Reduction of 7-Methyl- and 7-Phenyl-7-halobicyclo- [4.1.0] heptanes with Tributyltin Hydride

Abstract

Each of the two geometrical isomers (1a and 1b) of 7-chloro-7-methylbicyclo-[4. 1. 0] heptane and the endo-methyl isomer (2a) of 7-bromo-7-methylbicyclo [4. 1. 0]-heptane were separately reduced with tributyltin hydride in a temperature range of 0 to 140°C, to give an isomeric mixture of 7-methylbicyclo[4. 1. 0]heptane (5). The endo : exo ratio in the product was 72±2 : 28±2, irrespective of the geometry of the starting halide.
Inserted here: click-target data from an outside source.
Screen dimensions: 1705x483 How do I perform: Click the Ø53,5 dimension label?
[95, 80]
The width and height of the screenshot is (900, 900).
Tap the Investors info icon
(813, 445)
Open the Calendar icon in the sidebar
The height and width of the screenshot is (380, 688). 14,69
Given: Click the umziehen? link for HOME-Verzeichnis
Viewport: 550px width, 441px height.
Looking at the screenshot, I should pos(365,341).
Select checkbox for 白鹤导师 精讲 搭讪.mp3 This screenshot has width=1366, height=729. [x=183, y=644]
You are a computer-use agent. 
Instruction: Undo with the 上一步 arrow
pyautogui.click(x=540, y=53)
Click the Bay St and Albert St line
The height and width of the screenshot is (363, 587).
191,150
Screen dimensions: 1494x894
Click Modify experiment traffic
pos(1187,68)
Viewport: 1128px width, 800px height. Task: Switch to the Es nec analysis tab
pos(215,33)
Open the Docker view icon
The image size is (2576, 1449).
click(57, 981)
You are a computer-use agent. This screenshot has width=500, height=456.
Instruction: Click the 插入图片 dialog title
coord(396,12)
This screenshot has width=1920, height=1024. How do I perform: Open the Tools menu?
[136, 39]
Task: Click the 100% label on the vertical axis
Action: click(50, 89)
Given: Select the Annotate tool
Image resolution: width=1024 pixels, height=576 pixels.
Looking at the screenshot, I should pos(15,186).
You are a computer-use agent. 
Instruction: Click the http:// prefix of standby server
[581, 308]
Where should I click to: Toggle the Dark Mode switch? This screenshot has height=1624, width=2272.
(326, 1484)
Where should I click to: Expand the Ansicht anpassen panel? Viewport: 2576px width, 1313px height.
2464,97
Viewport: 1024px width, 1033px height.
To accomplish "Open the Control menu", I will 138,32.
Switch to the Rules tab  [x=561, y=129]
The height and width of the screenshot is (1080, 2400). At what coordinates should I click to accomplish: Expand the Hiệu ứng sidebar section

The reduction of 7-chloro-7-phenyIbicyclo [4. 1. 0] heptane (3) under similar conditions also proceeded nonstereospecifically to afford an isomeric mixture of 7-phenylbicyclo[4. 1. 0]heptane (6) with the endo : exo ratio of 90±2 : 10±2. The complete loss of stereospecificity in these reductions suggests that the intermediarily formed 7-methyl- and the 7-phenylbicyclo [4. 1. 0] hept-7-yl radicals are configurationally unstable and behave like a planar radical.